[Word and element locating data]
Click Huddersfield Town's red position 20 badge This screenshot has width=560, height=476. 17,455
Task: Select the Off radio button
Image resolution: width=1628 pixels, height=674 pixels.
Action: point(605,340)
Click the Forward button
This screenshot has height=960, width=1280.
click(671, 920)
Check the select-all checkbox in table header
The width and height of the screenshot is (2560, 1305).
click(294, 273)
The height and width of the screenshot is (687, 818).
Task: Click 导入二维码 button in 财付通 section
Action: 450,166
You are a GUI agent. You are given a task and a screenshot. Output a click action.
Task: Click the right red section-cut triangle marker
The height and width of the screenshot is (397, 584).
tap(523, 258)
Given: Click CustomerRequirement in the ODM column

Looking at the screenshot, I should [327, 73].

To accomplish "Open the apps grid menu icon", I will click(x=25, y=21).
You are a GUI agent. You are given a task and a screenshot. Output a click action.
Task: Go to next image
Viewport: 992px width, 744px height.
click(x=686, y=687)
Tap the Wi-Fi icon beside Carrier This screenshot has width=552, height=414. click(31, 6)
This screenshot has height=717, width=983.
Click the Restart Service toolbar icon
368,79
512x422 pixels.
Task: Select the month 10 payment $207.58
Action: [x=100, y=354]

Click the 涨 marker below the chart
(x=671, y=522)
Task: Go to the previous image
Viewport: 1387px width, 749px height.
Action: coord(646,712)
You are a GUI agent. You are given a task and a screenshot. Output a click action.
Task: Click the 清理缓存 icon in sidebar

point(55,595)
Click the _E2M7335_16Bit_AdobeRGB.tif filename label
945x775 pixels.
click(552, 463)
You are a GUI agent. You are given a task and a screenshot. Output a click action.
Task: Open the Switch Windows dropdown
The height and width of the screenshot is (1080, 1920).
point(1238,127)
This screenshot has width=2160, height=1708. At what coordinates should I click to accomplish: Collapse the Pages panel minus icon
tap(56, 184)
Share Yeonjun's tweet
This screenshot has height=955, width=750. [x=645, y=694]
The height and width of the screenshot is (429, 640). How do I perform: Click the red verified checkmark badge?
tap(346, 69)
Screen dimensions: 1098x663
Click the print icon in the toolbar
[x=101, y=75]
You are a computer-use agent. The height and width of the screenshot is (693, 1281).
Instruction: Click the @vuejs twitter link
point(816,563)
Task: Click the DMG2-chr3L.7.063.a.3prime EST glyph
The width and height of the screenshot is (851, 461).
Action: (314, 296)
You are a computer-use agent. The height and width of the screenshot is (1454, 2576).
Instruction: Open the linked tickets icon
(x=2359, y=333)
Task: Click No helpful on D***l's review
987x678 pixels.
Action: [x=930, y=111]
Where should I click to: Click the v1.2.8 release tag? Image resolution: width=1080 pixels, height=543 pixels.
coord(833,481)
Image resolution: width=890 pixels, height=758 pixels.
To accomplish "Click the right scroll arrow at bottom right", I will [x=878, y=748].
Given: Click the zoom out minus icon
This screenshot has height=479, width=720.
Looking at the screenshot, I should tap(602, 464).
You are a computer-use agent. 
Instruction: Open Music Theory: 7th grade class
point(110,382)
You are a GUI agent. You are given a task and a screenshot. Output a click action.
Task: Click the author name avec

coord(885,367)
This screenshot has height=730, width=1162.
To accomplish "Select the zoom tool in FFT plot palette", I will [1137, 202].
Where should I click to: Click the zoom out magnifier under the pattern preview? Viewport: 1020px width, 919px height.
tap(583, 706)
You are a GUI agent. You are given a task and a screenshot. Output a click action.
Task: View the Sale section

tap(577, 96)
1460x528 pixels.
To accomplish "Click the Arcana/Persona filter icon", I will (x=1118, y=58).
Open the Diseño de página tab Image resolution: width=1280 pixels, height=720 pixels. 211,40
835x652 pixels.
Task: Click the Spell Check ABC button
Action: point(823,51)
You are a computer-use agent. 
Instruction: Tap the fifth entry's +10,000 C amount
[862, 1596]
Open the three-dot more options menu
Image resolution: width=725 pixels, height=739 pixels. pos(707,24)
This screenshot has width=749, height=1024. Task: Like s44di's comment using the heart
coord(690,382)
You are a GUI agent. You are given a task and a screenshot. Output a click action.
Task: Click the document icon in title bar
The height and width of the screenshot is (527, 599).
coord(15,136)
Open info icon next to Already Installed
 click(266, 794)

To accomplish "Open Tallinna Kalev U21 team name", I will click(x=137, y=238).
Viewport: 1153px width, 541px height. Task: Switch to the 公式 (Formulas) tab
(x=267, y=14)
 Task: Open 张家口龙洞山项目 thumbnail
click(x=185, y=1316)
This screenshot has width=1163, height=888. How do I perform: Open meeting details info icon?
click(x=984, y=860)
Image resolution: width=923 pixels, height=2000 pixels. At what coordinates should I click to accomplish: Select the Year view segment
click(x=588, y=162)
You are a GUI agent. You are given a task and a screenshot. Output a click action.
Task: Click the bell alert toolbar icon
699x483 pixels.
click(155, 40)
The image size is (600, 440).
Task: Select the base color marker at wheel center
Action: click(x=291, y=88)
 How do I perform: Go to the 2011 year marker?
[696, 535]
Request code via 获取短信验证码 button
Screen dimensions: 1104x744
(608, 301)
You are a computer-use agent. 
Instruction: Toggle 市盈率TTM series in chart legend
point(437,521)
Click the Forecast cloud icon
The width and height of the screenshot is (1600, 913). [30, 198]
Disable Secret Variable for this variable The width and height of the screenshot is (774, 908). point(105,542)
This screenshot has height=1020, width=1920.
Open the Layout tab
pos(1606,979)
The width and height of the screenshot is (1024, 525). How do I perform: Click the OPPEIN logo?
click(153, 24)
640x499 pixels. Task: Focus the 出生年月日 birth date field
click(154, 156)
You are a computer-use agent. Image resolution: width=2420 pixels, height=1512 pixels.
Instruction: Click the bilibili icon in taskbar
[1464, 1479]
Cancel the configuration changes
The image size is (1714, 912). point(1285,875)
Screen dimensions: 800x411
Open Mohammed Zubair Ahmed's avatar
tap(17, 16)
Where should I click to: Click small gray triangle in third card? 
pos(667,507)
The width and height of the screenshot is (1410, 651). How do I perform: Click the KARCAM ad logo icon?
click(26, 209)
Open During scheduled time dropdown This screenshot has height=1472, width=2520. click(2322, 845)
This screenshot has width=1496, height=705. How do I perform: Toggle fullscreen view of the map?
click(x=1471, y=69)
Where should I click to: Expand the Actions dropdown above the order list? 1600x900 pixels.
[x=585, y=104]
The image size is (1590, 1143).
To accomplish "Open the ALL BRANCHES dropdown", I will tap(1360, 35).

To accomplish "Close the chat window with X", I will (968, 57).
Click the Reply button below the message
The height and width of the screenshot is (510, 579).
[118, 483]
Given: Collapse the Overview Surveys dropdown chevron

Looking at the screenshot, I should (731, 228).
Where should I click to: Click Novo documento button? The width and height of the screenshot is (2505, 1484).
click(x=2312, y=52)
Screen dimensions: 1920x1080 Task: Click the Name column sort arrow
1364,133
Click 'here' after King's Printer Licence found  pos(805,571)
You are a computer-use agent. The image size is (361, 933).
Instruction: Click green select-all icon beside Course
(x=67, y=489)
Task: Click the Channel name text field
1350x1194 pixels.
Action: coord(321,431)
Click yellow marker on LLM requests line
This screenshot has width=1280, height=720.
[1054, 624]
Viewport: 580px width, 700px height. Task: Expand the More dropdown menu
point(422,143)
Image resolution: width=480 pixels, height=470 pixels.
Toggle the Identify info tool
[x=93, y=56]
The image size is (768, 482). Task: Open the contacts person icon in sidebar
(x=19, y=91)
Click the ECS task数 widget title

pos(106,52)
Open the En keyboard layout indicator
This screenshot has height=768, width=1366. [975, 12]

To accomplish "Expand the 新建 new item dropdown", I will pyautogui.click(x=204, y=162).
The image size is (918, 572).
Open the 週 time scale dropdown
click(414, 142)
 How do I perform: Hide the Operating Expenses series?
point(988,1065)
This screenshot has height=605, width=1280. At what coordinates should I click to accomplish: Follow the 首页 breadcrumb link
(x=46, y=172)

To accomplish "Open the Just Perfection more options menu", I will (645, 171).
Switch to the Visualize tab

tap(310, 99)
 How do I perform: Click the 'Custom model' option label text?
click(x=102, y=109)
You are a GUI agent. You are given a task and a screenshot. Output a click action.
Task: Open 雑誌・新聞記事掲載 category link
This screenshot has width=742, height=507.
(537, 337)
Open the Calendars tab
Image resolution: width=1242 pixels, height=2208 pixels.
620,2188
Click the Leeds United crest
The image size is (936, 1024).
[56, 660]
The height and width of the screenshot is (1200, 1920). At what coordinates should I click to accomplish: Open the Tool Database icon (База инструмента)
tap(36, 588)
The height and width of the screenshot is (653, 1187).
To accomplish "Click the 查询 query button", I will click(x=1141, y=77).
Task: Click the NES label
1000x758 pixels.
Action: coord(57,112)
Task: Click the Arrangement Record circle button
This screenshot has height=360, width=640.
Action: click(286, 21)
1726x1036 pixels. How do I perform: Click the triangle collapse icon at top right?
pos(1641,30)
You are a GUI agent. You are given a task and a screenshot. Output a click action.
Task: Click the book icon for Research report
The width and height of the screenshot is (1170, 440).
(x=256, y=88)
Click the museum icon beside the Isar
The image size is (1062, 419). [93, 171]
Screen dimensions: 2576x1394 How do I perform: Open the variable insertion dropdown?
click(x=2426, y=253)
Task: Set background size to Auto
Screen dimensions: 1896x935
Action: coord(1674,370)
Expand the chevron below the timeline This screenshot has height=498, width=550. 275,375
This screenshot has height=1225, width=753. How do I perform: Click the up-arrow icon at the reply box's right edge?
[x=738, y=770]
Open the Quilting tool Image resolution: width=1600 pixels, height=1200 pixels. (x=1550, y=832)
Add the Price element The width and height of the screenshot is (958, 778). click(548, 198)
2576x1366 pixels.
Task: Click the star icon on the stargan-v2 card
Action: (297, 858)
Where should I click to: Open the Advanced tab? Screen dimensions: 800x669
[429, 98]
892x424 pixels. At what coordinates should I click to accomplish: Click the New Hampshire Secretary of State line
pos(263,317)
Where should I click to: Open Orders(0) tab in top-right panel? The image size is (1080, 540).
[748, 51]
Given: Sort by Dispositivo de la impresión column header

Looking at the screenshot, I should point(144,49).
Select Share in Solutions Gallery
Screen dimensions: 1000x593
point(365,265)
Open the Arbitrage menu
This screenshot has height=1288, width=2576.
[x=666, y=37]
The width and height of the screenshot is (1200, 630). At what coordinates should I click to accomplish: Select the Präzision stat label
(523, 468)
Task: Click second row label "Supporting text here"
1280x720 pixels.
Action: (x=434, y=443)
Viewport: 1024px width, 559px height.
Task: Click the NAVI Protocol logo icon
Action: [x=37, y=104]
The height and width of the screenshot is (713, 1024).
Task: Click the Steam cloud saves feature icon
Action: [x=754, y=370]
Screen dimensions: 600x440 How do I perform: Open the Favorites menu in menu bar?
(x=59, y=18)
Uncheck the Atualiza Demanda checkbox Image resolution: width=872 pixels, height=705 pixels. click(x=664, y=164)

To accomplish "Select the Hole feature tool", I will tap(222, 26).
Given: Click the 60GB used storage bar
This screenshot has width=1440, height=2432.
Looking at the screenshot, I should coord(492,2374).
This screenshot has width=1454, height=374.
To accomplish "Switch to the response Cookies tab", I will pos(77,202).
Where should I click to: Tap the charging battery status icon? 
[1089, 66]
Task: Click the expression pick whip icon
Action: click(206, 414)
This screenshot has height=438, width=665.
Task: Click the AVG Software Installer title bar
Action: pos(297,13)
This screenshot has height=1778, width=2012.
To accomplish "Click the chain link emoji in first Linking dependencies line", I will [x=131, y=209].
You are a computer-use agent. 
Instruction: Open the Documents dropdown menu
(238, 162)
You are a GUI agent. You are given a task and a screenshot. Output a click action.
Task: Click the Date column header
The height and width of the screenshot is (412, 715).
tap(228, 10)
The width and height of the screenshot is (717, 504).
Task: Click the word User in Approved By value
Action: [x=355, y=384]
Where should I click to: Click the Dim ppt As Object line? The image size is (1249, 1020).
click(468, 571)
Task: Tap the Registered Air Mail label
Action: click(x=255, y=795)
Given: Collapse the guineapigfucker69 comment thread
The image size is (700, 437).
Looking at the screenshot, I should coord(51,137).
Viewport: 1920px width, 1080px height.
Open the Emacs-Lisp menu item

**Your goal:** Rewrite everything from the start of the rows down to the line containing "will click(x=25, y=21).", changing "checkbox" to "check box" and leaving all else as it is.

**Full solution:**
Click Huddersfield Town's red position 20 badge This screenshot has width=560, height=476. 17,455
Task: Select the Off radio button
Image resolution: width=1628 pixels, height=674 pixels.
Action: point(605,340)
Click the Forward button
This screenshot has height=960, width=1280.
click(671, 920)
Check the select-all check box in table header
The width and height of the screenshot is (2560, 1305).
click(294, 273)
The height and width of the screenshot is (687, 818).
Task: Click 导入二维码 button in 财付通 section
Action: 450,166
You are a GUI agent. You are given a task and a screenshot. Output a click action.
Task: Click the right red section-cut triangle marker
The height and width of the screenshot is (397, 584).
tap(523, 258)
Given: Click CustomerRequirement in the ODM column

Looking at the screenshot, I should [327, 73].

To accomplish "Open the apps grid menu icon", I will click(x=25, y=21).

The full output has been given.